I am sorry, but I still don't quite understand why based on the diagram there would be any overlap between the two rectangles for 1<t<3. Doesn't the diagram show that they intersect only at 0?

you are mistaking t and tau. There is definitely no overlap from 1<t<3 there is definitely overlap from 1<tau<3

do you understand the difference I am trying to make? the solution isn't the overlap at any time, t. The solution is the amount of area contained after shifting any distance, Tau.

Those diagrams are absolutely terrible with notation, I understand your confusion.

And what is the relation between t and tau?

the teacher differentiates between T and Tau by using T and T' which is not a very clear distinction. T is simply the function value at any time.

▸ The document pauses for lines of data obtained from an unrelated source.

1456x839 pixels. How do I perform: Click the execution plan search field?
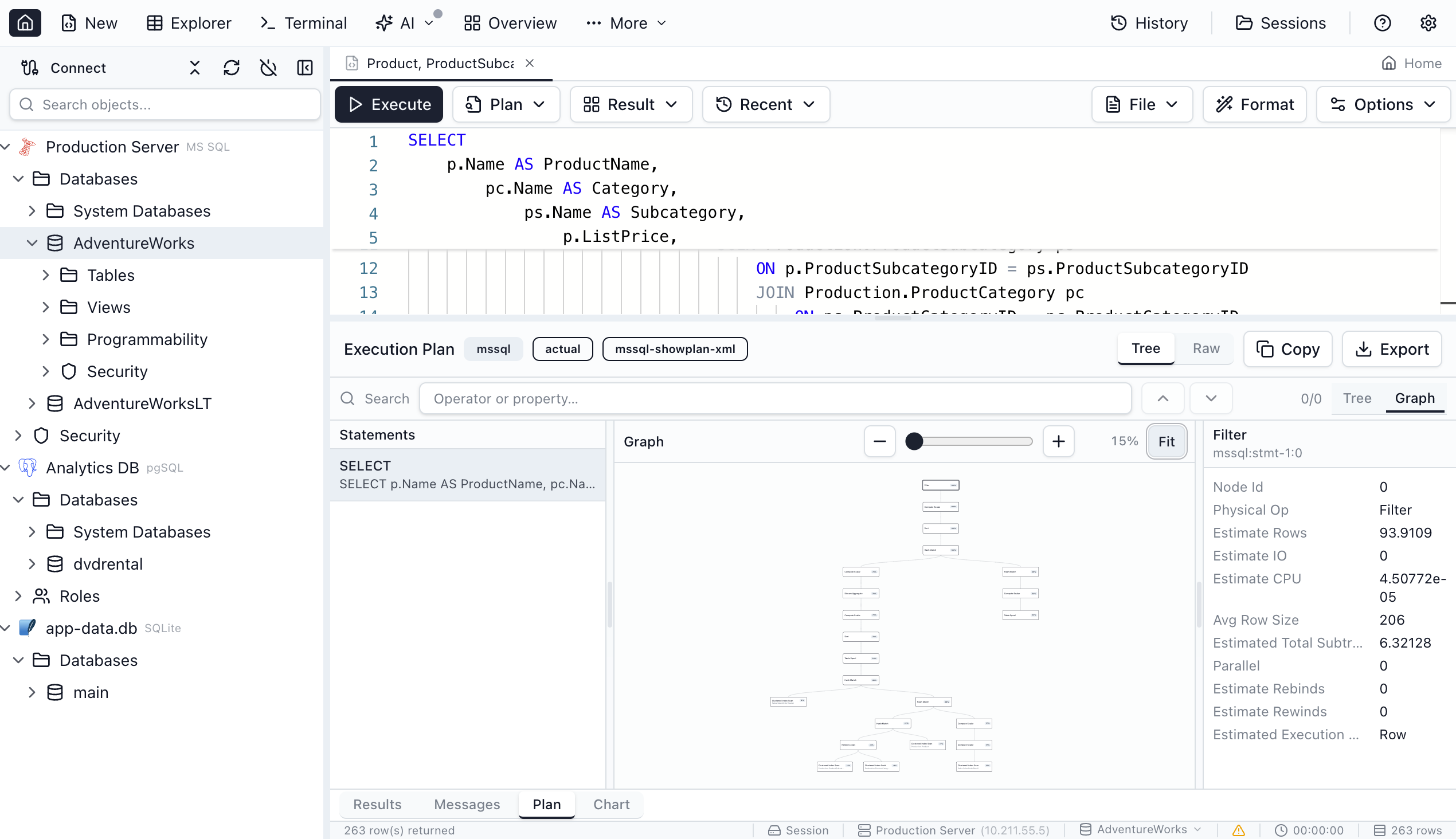pyautogui.click(x=774, y=398)
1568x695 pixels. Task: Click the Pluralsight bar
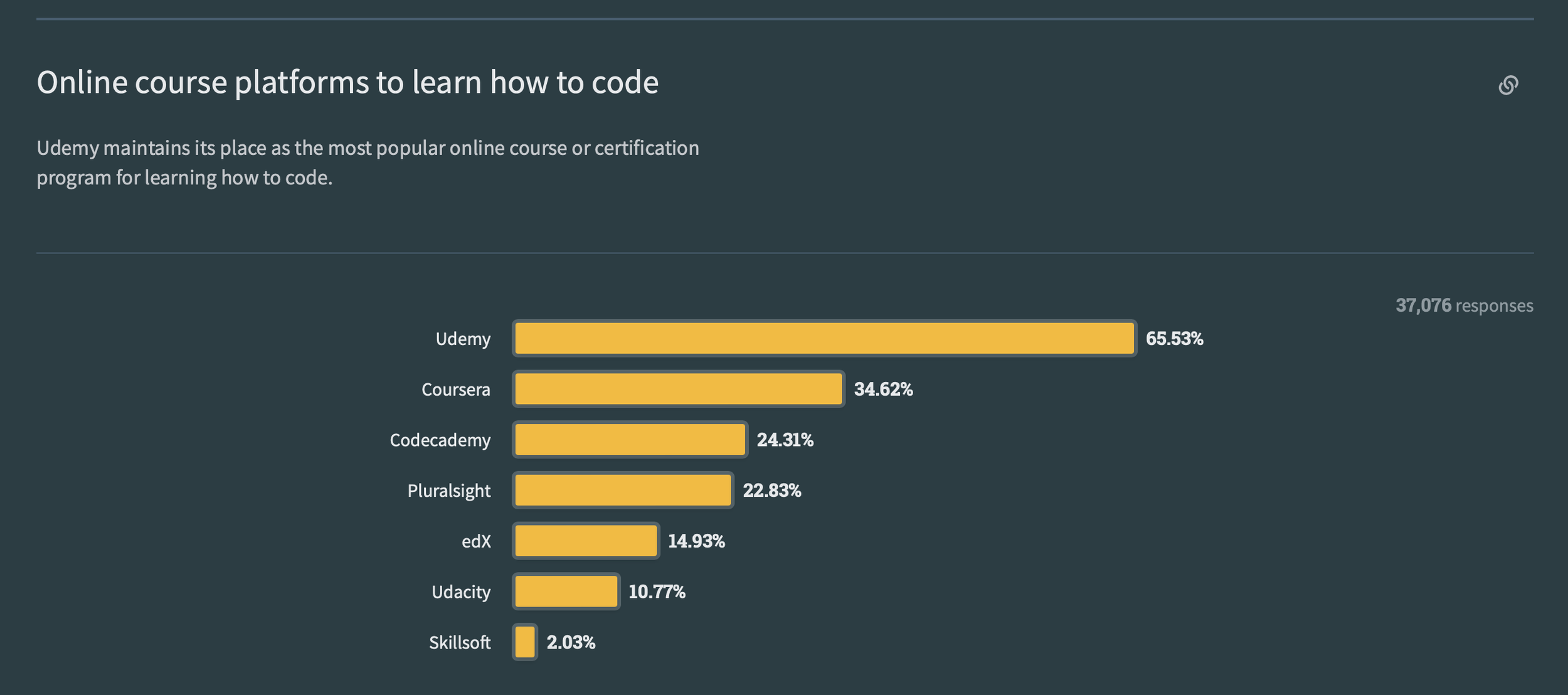623,491
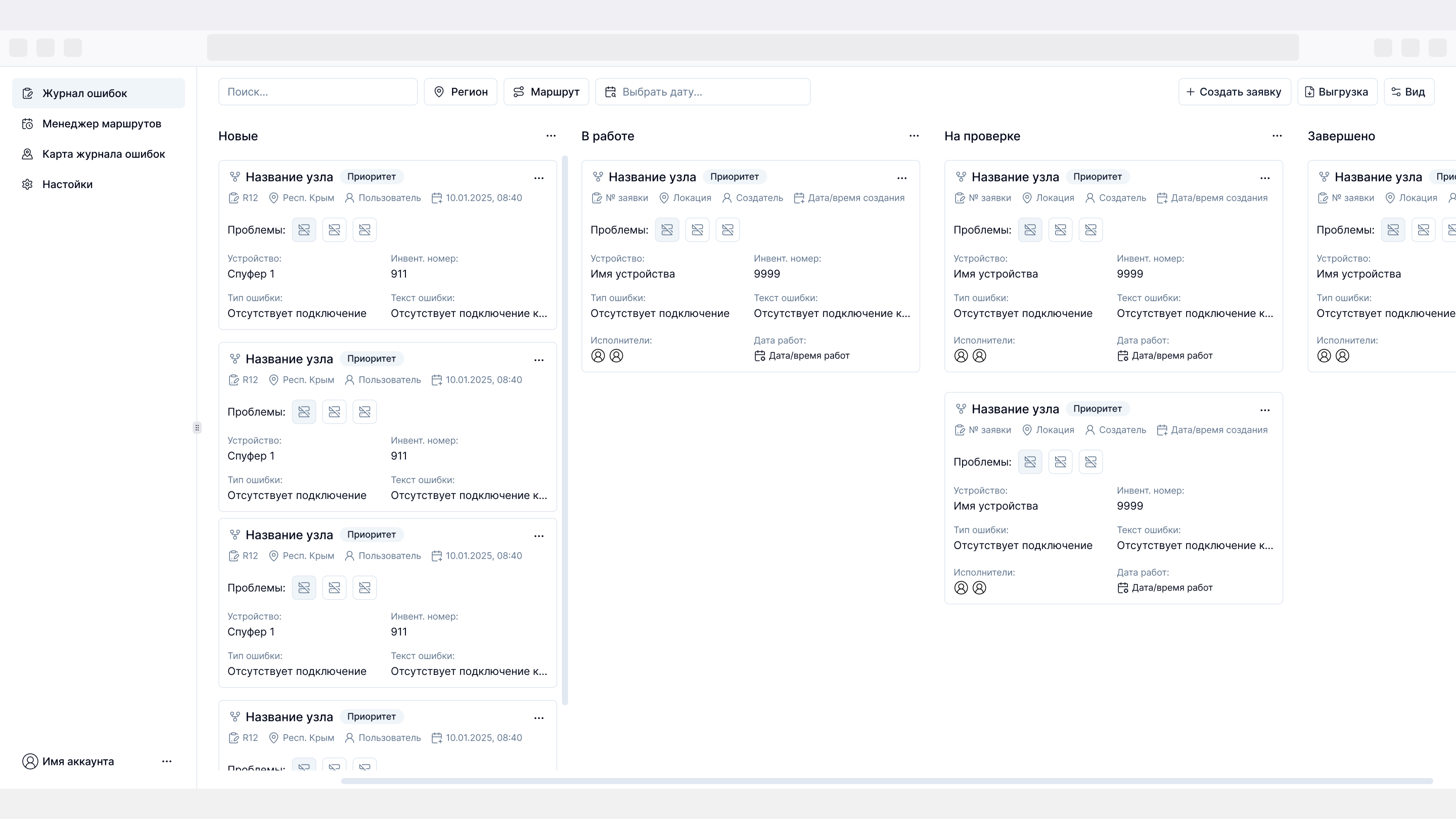
Task: Click into the Поиск search field
Action: point(317,92)
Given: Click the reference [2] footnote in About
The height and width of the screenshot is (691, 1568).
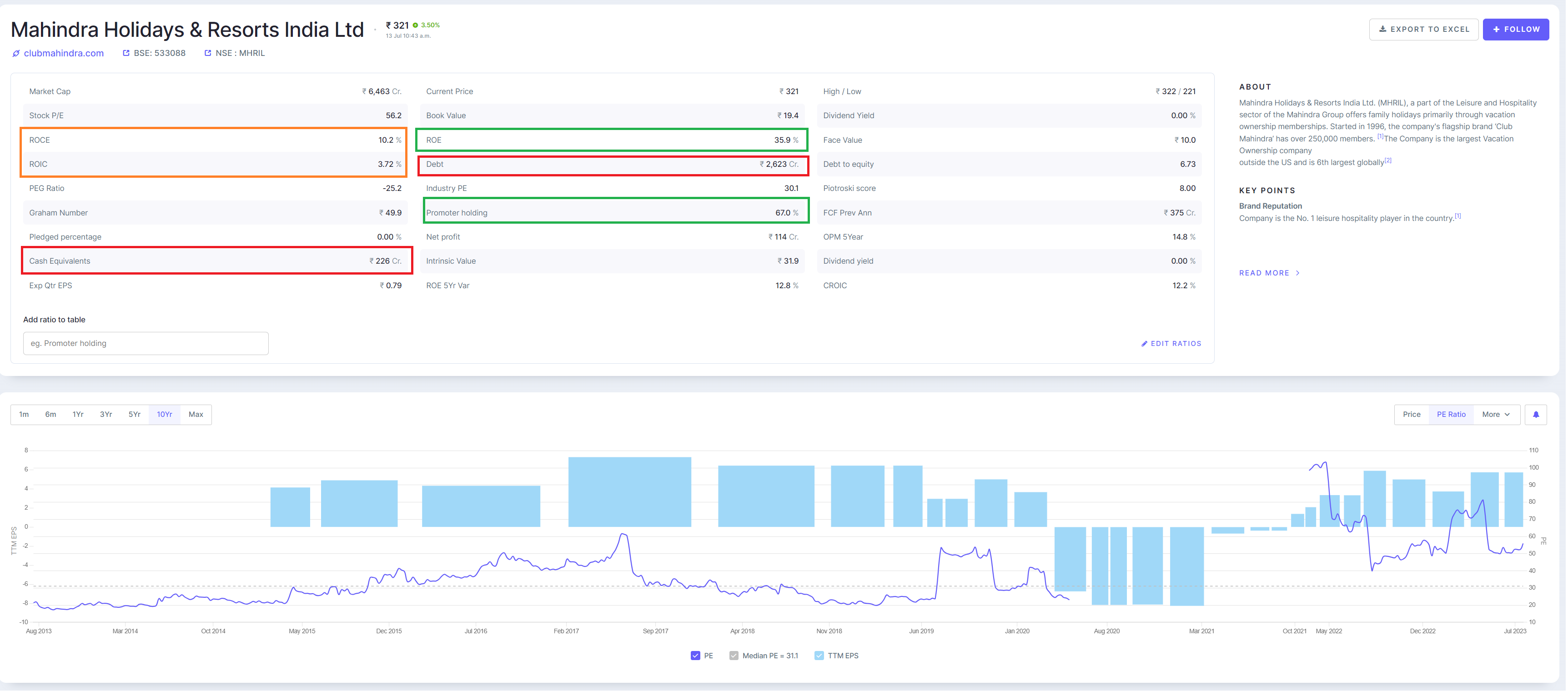Looking at the screenshot, I should coord(1388,160).
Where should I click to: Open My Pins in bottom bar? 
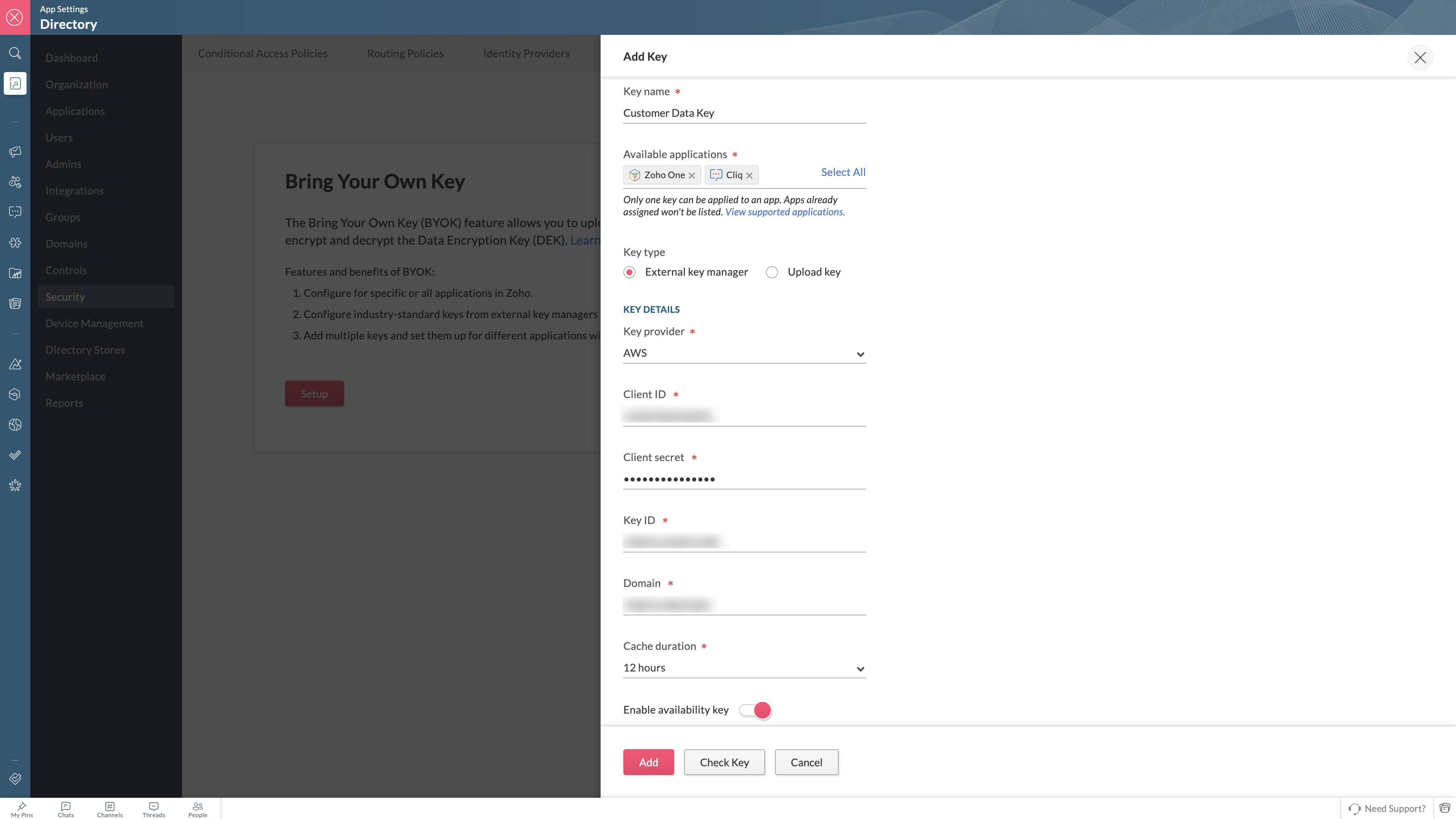(22, 810)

T is in your standard time domain, that we are all so comfortable using. now TAU is the magical convolution x-axis. tau is a measure of how far you have shifted a function. f(t-TAU) is a shift in TIME by the amount TAU. does this make sense? so the convolution is in "tau space"- it isn't a time representation of anything, it is simply a representation of the overlap of the functions (in time) at different shifting amounts.

it's a way to get some weird conceptual value of the commonality of two functions at every point in both functions at every shifting value.

I didn't understand convolution that well until I saw (cross)correlation concepts.
http://en.wikipedia.org/wiki/Cross_correlation

the only difference is your shifting goes in the opposite direction in correlation functions.

Basically if you have two strings of numbers (maybe different slightly) that are phase shifted, when you correlate them, and they have a huge peak in the correlation, the strings of numbers are strongly correlated. Because at some point, there is a lot of overlap in the functions. This is a fairly common communications concept.

please don't yell at me for leaving out the integration of tau and being solely in time space for the solution. When you are doing this graphical convolution kinda stuff, you are considering shifts by tau units.

Let us concentrate on the first range only for now. I still don't understand why for 1<tau<3 there would be an overlap based on the diagram. If I came to understand that, I would understand the entirety.

when tau = 1, you shift the function to the right one unit. This is where overlap begins. when 1<tau<2 the functions are overlapping, do you see this?

Right, and when you shift it three units it should reach 2. Hence, why shouldn't the integration be between 0 and t? Why is it between 0 and t-1?